Although our studies point to a role for histone modifications in controlling the early anaphase release of Cdc14, understanding the underlying biochemical mechanisms involved will require further studies. An appealing possibility is that histone modifications may serve to maintain a permissive state for mitotic exit regulators to access the chromatin associated factors Cfi1/Net1 and Fob1 at the onset of anaphase and to enact the release of Cdc14 (). Surprisingly, our genetic experiments indicate that this requirement is independent of the action of the Cdc14-associated histone deacetylase Sir2 and removal of Sir2 did not bypass the requirement for histone modifications in Cdc14 release. Potential candidates whose access to Cfi1/Net1 could be affected by this alteration of chromatin function include Cdc5 and Clb-Cdk, the kinases responsible for Cfi/Net1 phosphorylation, and PP2A
Cdc55, the phosphatase complex that counteracts this phosphorylation. Recently, Zds1 and Zds2, previously identified to associate with the chromatin silencing machinery
[56], have been shown to play a role in early anaphase release of Cdc14 and to interact with PP2A
Cdc55 [20], suggesting another potential mediator for the histone modification requirement for efficient mitotic exit.
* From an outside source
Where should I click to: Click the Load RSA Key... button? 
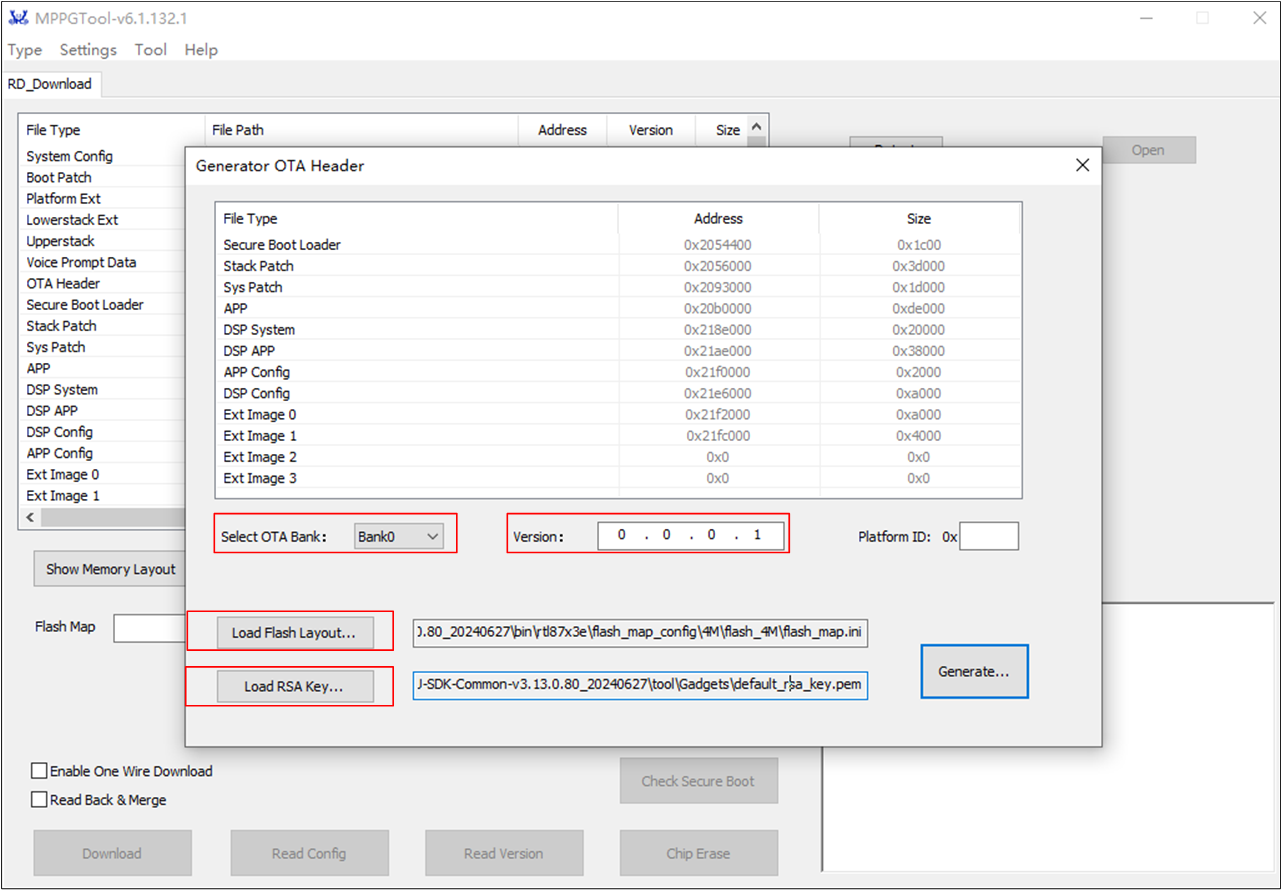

As all of the histone modifications studied here are conserved from yeast to mammals, it seems possible that their role in controlling localization of Cdc14 is also conserved. A hint that this might be the case comes from studies of HUB1, the homolog of Bre1 in
Arabidopsis thaliana. Cells from
hub1-1 mutants exhibit an increased population with 4C DNA content, consistent with a delay in progression through G2 or mitosis
[57]. In addition, while Cdc14 is not essential for mitotic exit in animal cells, its cell cycle-regulated association with the nucleolus is remarkably conserved from yeast to humans
[58]. Recently, it was reported that mammalian cells have adapted the Cdc14 sequestration mechanism to regulate the G2 DNA-damage checkpoint
[59]. Given the emerging role of meH3K79 and other histone modifications in the DNA damage response
[60], it is possible that the Cdc14 regulation by meH3K79 described here is relevant to the function in metazoans of this conserved histone modification in DNA damage checkpoint signaling.
More generally, our studies point to a role for histone modifications in a process involving chromatin but not directly impinging on transcription or DNA repair on which most functional studies have been focused. The nonredundant role for all three known histone methylations in mitotic exit suggests they do not function in this context as part of a combinatorial code but instead may affect chromatin in a similar way to promote the programmed release of a chromatin bound factor.